И мне вдруг стало жаль, что я отказался у дяди от солонины, не побренчал на его параличном фортепиано, не выпил наливочки… Но тут мне вспомнилось, что у Плевкова подают хороший коньяк и поросенка с хреном.
— Валяй к Плевкову! — крикнул я во всё горло вознице.
Тост прозаиков*
— Проза остается прозой даже тогда, когда кружится голова и вальсируют чувства. Как бы ни накалили вы кремень, а из него не сделать вам кружев; каким бы веселящим нектаром вы ни напоили прозаика, а из него не выжать вам легкого, веселящего экспромта! Не моя вина, если требуемый от меня тост заставит вас нахмуриться и если мой веселый сосед потянет меня за рукав и призовет к порядку. Я смущен, коллеги, и невесело мне! Если бы не было обычая на юбилейных обедах смеяться, то я пригласил бы вас плакать…

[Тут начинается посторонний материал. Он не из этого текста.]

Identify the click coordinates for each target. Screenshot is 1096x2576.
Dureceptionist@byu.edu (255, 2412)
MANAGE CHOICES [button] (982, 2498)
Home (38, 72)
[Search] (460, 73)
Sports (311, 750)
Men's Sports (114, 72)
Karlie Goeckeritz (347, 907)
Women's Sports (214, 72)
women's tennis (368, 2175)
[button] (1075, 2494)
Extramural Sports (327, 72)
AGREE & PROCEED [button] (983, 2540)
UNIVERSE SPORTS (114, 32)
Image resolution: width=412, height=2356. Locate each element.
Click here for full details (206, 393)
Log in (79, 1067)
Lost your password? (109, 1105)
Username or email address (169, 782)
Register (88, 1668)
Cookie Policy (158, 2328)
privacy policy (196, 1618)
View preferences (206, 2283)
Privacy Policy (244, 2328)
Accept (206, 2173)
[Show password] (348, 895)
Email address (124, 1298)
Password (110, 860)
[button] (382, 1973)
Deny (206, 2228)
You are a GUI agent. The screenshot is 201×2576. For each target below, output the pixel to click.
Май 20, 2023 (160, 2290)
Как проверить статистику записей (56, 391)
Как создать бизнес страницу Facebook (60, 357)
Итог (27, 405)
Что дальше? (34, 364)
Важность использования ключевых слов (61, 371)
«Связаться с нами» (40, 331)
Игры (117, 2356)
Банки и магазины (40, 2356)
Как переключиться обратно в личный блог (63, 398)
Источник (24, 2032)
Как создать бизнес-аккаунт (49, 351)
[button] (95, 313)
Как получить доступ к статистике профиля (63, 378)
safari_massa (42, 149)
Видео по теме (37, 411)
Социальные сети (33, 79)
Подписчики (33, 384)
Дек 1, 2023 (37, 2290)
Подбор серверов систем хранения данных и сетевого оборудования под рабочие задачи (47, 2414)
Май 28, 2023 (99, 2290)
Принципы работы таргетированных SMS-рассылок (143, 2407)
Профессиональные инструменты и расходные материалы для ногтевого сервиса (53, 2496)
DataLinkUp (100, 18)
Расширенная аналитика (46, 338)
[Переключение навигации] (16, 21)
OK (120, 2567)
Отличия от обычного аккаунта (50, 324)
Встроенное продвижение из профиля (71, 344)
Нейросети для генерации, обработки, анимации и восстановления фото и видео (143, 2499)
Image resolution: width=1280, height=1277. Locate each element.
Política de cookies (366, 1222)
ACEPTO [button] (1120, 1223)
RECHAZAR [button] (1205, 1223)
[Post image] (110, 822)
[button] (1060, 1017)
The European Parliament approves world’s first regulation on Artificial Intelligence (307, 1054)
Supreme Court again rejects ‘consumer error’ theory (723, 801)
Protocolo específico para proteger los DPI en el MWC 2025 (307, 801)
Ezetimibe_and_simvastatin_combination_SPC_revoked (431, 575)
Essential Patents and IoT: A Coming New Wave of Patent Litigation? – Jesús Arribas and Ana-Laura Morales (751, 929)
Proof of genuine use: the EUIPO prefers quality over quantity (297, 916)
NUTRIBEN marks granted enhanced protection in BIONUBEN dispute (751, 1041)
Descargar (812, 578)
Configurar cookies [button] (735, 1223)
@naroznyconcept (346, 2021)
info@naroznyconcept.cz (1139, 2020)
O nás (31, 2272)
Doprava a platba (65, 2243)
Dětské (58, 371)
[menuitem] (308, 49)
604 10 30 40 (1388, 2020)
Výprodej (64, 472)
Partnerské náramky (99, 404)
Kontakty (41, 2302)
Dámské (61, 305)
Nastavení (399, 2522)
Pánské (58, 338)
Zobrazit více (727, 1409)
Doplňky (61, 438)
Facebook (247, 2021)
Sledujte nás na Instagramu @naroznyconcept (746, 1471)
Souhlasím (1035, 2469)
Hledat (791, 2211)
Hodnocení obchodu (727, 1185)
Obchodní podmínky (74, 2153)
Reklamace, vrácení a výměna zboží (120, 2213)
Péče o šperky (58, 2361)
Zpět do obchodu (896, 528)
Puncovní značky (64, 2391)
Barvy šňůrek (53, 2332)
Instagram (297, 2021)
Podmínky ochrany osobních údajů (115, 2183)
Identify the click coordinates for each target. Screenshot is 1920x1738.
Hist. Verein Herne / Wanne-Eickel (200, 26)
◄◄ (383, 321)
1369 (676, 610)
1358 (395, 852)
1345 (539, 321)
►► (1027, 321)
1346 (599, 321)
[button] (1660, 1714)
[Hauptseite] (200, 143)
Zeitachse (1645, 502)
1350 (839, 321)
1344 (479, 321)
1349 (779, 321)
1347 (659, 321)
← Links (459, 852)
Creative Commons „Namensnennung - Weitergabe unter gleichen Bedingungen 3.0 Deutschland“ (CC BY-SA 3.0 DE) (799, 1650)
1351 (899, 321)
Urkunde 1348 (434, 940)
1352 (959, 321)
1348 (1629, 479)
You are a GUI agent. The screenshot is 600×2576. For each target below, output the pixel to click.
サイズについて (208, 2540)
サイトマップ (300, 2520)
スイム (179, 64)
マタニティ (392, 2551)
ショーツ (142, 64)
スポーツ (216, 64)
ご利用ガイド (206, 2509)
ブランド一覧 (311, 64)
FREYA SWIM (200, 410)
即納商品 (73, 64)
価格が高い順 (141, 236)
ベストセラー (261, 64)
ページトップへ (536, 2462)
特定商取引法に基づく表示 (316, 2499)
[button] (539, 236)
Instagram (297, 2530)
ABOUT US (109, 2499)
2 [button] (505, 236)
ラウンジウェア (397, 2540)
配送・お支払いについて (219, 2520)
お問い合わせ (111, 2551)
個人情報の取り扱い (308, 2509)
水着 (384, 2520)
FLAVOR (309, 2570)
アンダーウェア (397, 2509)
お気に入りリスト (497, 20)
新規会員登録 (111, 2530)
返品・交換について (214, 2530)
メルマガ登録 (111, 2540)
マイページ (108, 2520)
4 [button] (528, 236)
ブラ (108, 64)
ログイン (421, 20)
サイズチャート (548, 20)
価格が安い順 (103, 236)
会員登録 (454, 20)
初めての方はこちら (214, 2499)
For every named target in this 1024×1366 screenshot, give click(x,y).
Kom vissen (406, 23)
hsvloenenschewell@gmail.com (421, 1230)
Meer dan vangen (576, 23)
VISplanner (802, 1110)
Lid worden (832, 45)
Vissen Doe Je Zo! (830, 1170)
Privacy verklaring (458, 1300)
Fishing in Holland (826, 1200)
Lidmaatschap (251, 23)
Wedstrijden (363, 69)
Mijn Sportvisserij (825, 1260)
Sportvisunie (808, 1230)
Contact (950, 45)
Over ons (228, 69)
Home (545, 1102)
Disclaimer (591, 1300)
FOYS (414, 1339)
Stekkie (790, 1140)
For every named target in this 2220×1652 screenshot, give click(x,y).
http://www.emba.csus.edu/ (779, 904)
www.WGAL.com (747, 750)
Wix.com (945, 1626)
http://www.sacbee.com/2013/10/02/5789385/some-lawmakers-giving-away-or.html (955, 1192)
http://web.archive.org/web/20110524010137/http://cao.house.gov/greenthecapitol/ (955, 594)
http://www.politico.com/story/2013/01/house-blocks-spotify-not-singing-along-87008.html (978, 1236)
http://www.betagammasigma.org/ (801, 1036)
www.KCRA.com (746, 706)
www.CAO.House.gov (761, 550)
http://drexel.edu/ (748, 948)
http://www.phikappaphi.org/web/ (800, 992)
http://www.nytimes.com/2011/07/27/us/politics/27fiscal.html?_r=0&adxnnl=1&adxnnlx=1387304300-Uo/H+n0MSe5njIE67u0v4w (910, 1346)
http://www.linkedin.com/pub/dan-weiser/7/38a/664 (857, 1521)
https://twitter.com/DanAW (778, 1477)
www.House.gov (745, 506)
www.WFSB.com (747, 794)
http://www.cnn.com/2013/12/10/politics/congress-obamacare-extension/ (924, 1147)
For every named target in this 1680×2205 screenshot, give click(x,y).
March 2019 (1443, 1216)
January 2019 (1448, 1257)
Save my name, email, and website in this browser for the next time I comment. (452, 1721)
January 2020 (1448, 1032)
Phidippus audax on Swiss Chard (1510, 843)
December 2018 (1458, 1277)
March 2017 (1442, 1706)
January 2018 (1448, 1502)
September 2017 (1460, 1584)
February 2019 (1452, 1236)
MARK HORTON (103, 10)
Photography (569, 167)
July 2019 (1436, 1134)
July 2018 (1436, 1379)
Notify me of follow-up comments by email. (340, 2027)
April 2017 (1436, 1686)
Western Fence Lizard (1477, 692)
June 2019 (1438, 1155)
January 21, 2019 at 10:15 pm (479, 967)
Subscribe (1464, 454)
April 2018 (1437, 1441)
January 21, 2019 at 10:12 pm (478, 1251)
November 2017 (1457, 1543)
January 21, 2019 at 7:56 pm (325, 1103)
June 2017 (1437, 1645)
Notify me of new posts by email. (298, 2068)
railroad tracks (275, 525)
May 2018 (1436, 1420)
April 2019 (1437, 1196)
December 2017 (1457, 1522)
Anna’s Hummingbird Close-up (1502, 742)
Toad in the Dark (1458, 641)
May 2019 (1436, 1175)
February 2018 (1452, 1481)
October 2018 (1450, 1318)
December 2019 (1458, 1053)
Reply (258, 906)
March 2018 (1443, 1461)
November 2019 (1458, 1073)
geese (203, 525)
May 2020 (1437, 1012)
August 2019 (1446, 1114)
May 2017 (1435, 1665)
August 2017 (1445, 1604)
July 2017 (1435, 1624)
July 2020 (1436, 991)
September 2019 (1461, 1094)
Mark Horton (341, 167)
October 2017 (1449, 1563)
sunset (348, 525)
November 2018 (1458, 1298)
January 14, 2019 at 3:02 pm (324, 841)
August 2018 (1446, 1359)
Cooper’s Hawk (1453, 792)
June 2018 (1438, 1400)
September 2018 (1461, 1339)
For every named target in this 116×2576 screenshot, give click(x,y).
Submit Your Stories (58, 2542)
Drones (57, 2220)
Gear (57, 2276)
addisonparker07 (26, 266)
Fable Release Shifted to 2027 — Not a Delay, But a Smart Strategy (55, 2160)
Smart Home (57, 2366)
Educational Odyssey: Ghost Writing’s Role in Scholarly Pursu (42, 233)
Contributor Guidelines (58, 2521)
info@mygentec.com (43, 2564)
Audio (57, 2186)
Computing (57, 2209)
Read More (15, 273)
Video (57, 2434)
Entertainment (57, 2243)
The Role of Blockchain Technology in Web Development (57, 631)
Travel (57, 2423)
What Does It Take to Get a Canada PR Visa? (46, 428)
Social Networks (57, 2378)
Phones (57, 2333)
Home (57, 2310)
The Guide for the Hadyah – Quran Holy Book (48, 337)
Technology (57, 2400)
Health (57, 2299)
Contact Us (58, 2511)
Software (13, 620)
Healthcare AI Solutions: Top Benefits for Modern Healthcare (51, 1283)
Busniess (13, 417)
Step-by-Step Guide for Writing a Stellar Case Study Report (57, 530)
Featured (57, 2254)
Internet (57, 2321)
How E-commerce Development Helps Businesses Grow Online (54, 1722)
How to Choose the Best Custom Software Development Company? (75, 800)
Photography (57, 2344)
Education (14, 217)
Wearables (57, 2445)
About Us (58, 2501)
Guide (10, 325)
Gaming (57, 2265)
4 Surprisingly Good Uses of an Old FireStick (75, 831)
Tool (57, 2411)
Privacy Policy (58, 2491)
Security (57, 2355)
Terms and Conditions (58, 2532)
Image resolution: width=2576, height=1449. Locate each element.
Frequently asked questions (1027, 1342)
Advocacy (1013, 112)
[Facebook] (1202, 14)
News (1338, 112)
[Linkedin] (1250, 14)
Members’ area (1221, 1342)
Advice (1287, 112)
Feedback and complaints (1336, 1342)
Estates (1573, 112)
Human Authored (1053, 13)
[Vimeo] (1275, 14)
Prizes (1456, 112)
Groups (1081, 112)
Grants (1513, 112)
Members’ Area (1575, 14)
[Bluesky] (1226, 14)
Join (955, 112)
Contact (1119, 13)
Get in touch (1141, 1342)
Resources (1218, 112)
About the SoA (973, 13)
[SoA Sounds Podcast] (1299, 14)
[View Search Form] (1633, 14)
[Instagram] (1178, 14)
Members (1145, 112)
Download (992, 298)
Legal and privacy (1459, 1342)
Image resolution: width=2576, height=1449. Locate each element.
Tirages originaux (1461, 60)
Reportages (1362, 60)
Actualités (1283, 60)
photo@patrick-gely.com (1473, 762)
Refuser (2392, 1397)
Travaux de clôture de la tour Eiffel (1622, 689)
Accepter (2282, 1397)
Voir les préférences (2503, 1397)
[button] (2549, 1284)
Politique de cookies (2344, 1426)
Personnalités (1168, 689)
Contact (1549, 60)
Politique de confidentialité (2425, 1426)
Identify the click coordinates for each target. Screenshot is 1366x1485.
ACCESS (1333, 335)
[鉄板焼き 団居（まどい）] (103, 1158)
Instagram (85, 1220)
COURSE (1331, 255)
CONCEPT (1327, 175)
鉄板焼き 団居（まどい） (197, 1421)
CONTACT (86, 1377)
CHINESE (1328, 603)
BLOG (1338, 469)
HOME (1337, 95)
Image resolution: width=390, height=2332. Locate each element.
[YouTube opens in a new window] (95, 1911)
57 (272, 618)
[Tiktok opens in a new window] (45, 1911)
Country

Если человек прожил двадцать лет, то он еще так молод, что ему запрещают жениться; если же журнал перевалил через двадцать, то его ставят в пример долговечности. Это раз… Во-вторых, журнал прожил двадцать лет, а среди нашей обедающей братии нет ни одного, который имел бы право назвать себя ветераном «Будильника», нет, кажется, ни одного, который мог бы сказать, что он работал в нашем журнале более десяти лет. Я лично числюсь в штате прозаиков пять-шесть лет, не больше, а между тем три четверти из вас — мои младшие коллеги, и все вы величаете меня старым сотрудником. Хорош старик, у которого нет еще порядочных усов и из которого бьет таким ключом самая настоящая молодость! Журналы недолговечны, пишущие же еще недолговечнее… Прожил «Будильник» только двадцать лет, а попал уже в старики и пережил чуть ли не двадцать поколений сотрудников. Словно индейские племена исчезали одно за другим эти поколения… Родится и, не расцвев, увядает… Смешно: по «Будильнику» мы имеем предков!
Где же они? Одни умерли… Каждый год, и почему-то непременно осенью, нам приходится хоронить кого-либо из коллег… Сбежишь не только в частные поверенные или нотариусы, но и подальше: в кондуктора, в почтальоны, в литографы! Я видел третьих, которые просто сознавались мне, что они отупели… И все эти смерти, дезертирства, отупения и прочие метаморфозы происходят в удивительно короткий срок. Право, можно подумать, что судьба принимает толпу пишущих за коробку спичек! Не стану я объяснять этой недолговечности, но ею берусь объяснить многое. Объясняю я ею такое печальное явление, как отсутствие окрепших, сформировавшихся и определившихся талантов. Объясняю отсутствие школ и руководящих традиций. В ней же вижу причину мрачного взгляда, установившегося в некоторых на журнальные судьбы. Но что наиболее всего смущает меня, так это то, что та же самая недолговечность является симптомом жизни тяжелой, нездоровой.